Penyidik Sita Dokumen dan Uang Rp 1,5 M
Dugaan Korupsi KBRI Bangkok
Tim jaksa penyidik dari Kejaksaan Agung (Kejagung) yang berangkat ke Thailand akhirnya membawa pulang sejumlah dokumen terkait kasus dugaan korupsi di Kedutaan Besar Republik Indonesia (KBRI) Bangkok. Selain dokumen, jaksa penyidik menyita sejumlah uang yang menjadi barang bukti dalam kasus penyimpangan anggaran Rp 2,5 miliar itu.
''Benar (ada penyitaan uang). Nilainya sekitar Rp 1,5 miliar,'' kata Jaksa Agung Muda Pidana Khusus (JAM Pidsus) Marwan Effendy kepada Jawa Pos kemarin (18/10). Namun, Marwan menyatakan belum mendapat laporan lengkap dari tim jaksa penyidik. Termasuk, kemungkinan bertambahnya tersangka.
Sebelumnya, tim jaksa penyidik yang berjumlah enam orang bertolak ke Thailand Senin lalu (12/10). Mereka melakukan serangkaian pemeriksaan saksi dan dua tersangka serta pengumpulan alat bukti kasus tersebut. Termasuk, yang diperiksa adalah Dubes RI untuk Thailand M. Hatta. ''Kami sudah klarifikasi juga Dubesnya,'' ujar Marwan.
Kasus di kantor perwakilan Indonesia itu terkait adanya penyimpangan anggaran yang berasal dari sisa anggaran 2008 sebesar Rp 2,5 miliar. Sisa anggaran itu tidak disetorkan kembali ke kas negara. Namun, oleh pejabat KBRI dipergunakan untuk kepentingan lain tanpa revisi anggaran dari Depkeu.

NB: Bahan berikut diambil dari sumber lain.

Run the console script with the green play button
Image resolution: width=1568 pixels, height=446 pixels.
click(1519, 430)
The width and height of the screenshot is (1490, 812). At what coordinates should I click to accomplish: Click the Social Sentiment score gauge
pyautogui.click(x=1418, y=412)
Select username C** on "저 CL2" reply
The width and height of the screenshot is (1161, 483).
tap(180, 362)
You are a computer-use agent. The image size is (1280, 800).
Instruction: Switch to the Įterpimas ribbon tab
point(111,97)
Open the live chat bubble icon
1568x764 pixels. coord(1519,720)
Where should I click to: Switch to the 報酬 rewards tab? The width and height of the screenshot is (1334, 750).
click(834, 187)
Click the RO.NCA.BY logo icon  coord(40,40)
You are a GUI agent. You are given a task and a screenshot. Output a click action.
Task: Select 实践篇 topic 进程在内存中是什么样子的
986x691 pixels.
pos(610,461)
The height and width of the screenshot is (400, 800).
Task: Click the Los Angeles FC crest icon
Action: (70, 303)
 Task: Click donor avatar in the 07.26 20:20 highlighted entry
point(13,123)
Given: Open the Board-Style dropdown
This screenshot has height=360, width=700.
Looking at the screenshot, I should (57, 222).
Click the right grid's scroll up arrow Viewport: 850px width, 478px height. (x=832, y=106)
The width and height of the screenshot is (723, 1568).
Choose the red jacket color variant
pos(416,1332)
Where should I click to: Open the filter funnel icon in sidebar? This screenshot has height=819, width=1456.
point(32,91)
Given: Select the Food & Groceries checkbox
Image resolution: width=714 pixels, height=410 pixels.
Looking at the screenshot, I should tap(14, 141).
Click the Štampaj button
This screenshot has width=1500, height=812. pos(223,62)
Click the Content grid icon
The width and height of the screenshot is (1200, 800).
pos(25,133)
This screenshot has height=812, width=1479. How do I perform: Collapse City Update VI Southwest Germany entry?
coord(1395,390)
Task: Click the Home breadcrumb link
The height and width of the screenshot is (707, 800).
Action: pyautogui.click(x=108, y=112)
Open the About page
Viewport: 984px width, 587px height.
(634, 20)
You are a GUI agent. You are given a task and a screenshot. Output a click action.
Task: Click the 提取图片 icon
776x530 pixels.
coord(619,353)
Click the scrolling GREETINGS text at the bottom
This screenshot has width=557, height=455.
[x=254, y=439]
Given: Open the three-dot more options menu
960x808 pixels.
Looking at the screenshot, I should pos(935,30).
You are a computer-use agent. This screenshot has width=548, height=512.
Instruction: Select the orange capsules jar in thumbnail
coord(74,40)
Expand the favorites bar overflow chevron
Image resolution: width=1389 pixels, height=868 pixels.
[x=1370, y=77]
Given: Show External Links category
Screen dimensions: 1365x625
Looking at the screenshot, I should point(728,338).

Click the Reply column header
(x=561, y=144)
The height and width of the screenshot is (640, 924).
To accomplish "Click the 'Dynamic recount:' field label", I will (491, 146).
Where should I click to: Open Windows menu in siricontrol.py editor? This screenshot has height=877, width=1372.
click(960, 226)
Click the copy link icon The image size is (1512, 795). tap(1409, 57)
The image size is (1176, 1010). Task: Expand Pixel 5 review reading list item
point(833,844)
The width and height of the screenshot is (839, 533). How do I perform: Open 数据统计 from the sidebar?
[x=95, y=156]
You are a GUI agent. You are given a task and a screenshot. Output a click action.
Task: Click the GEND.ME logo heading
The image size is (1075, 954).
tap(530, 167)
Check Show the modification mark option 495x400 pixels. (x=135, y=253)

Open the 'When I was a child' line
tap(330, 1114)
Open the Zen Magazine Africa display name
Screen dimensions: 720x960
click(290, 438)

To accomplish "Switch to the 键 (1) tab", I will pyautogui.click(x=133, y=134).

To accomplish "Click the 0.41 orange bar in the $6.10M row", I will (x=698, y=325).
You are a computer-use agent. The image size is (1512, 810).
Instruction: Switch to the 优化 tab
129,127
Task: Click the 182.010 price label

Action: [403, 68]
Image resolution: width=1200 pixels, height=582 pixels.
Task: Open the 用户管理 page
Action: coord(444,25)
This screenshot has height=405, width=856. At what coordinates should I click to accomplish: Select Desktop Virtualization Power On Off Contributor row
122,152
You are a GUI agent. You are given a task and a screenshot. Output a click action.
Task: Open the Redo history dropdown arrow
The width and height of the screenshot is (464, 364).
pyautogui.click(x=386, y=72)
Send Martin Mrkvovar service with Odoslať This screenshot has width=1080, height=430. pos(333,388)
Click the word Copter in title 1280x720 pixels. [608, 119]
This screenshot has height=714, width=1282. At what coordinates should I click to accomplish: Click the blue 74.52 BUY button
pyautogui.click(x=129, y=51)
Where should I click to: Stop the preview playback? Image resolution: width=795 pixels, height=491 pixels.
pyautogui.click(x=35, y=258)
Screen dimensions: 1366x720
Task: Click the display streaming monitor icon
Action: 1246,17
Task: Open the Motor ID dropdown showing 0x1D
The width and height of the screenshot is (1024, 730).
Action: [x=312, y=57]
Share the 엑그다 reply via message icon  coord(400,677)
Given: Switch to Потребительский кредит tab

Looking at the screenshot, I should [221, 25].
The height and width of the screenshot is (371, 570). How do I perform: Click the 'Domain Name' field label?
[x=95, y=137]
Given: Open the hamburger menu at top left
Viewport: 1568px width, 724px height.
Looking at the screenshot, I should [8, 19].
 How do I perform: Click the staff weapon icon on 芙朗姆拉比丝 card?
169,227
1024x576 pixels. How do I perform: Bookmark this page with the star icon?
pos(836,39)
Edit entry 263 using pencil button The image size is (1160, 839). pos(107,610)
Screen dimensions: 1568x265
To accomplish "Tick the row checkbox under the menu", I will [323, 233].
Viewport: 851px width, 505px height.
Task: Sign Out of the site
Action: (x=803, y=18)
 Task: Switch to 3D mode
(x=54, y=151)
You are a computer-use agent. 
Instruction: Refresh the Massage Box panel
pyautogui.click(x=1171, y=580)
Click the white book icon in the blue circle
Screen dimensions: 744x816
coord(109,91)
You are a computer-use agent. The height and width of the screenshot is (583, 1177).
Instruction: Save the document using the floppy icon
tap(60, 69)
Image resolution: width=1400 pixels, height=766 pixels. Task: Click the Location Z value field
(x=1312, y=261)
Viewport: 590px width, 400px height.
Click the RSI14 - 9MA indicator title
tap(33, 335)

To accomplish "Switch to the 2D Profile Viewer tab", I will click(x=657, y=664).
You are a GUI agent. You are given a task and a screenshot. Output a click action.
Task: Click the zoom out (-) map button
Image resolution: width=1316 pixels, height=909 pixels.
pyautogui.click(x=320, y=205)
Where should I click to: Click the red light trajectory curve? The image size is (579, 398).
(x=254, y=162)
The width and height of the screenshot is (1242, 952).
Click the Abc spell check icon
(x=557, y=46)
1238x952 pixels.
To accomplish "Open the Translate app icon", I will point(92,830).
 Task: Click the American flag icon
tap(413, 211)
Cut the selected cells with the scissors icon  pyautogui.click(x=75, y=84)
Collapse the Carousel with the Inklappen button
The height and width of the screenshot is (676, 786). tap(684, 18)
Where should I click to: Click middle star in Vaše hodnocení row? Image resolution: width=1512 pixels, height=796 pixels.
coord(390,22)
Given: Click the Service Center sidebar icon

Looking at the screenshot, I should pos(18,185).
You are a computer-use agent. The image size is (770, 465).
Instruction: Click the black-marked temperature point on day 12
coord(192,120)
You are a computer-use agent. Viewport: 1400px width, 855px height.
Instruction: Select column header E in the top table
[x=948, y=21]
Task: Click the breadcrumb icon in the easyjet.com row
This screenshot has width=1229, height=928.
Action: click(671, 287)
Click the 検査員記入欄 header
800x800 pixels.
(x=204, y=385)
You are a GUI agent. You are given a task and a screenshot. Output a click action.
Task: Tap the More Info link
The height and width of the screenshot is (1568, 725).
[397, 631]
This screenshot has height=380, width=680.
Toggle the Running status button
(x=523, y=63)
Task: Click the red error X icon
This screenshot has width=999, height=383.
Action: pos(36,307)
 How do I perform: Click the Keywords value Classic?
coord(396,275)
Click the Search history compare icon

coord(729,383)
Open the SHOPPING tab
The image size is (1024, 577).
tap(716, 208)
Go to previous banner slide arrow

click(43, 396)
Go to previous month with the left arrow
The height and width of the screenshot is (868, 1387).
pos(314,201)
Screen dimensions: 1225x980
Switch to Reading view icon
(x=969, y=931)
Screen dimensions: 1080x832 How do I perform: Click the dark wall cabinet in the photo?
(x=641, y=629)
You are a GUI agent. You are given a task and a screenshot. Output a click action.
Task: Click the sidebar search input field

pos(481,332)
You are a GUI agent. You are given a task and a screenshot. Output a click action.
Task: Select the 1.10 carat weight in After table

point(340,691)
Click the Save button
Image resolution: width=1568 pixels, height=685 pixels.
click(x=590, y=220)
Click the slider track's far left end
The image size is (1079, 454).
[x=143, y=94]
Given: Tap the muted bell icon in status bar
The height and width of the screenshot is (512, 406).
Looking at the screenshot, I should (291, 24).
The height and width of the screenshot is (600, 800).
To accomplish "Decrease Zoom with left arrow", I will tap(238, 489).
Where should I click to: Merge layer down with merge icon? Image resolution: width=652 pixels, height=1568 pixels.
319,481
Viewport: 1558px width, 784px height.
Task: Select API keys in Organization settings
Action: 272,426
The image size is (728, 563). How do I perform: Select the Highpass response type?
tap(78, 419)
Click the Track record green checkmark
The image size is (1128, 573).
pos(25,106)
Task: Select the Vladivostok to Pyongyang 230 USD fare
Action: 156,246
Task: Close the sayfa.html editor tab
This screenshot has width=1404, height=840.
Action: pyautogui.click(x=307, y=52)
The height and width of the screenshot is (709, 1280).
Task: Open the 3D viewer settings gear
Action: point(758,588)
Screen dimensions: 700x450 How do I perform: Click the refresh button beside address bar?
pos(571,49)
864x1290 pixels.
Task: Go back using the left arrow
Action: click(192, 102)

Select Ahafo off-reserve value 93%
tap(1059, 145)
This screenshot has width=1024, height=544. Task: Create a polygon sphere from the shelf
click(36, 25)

Salah satu aktivitas yang dibiayai dari dana sisa anggaran adalah kegiatan KTT Ke-14 ASEAN yang sebenarnya sudah dianggarkan Setneg. Namun, KBRI Bangkok ternyata juga menganggarkan dana. Selain itu, dana digunakan untuk pembayaran tunjangan kemahalan pegawai setempat dan guru di KBRI Bangkok.
Kejagung sudah menetapkan dua tersangka dalam kasus itu. Mereka adalah Bendahara KBRI Suhaeni dan Wakil Dubes Djumantoro Purbo.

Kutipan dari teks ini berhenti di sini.